I explored my other interests and was brought to the arts. Since then, I have dabbled in anything—theater, TV, film, creative writing and other artistic endeavors as I bid goodbye to my dream of becoming a national athlete. I was left with no choice but to take another direction. When I graduated from college, I worked as a writer despite my doubts if I was really good at writing. There were so many things going on in my head that my close friend (who was also my devil’s advocate) had to ask: “So, what is it that you really want to do? You’re good at things, but where is your focus? You’re such a scatterbrain.” I felt really bad at that point in my life.
In my journey to rediscovering myself years ago, I met a lot of Jack of all trades. Some are still in the process of discovering themselves, and there are some who are already successful individuals. I have a friend who is good at a lot of things, too, from table set-up to dress making, cooking and interior design. She also told me that she was clinically diagnosed with bipolar disorder. Then she found her love for chocolates, focused on it and started a business with it. Now, she is known for her chocolates and continues to do things she loves.
One day, over hot chocolate, she told me: “You’re a good communicator and a likeable guy, so why not start your own PR & Events team?” I was hesitant at first, doubting (again) if I could ever pull it off, even if my friends think highly of my public relations and events management skills more than my writing. Then it hit me. Maybe the reason I can’t move forward is that I am not doing what I am designed to do.

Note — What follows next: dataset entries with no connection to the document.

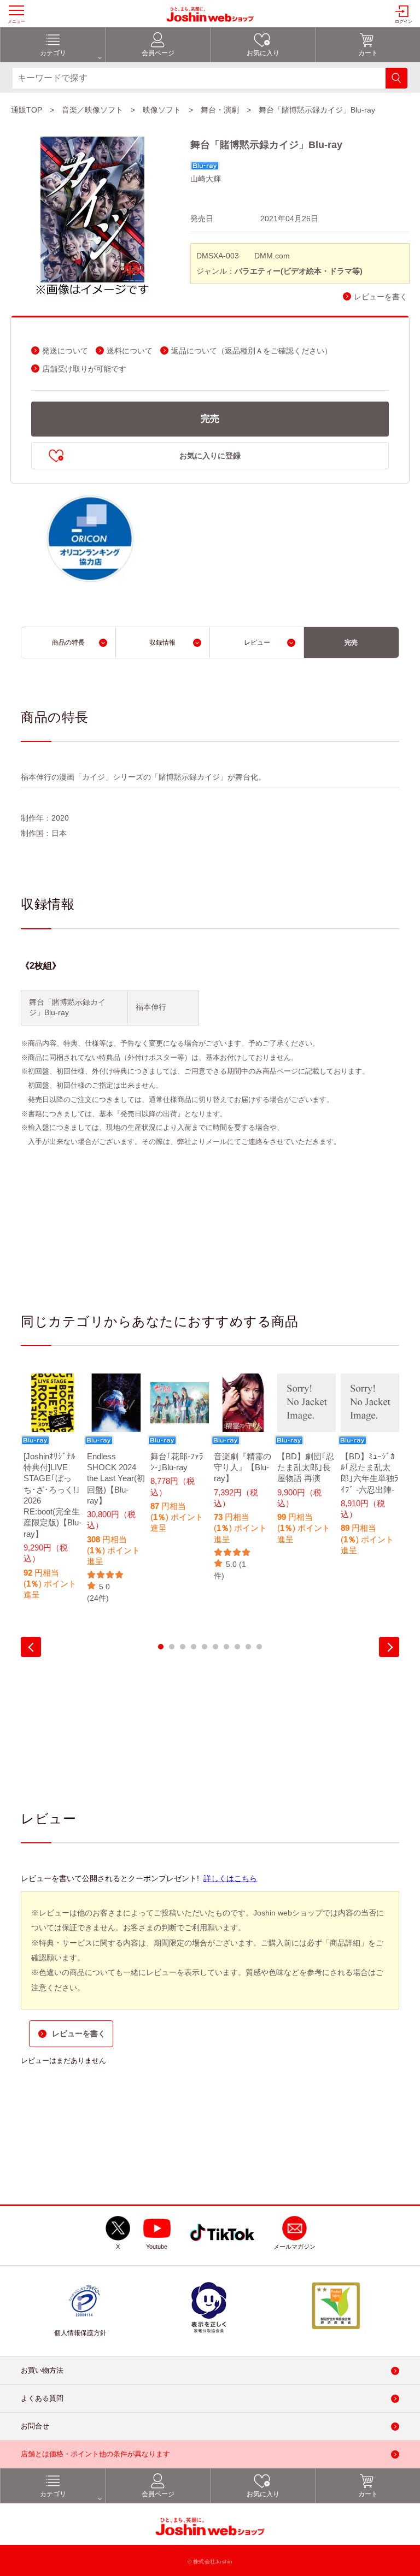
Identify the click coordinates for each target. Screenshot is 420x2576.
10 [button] (259, 1646)
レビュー (257, 642)
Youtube (156, 2246)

So I took a leap of faith and started my humble PR & Events team. At first, it was daunting to run a client-based business, but it went well with God’s grace and everything has been okay for three years now. I have a team both in Cebu and Davao handling marketing and events projects where I still get to practice my other interests in the arts. It feels really good to do the things I love. And being the Jack of all trades that I am, I recently enrolled in a culinary program so I can learn to cook. As they say, life is a continuous learning process.
There are so many of us in this world—so many of us searching for what we really want to do with our lives. We may be judged for being “lost” and doing a lot of things and mastering none, but don’t feel bad. We are all designed differently, and in this ever changing world, being a Jack (or a Jill) of all trades is perfectly fine.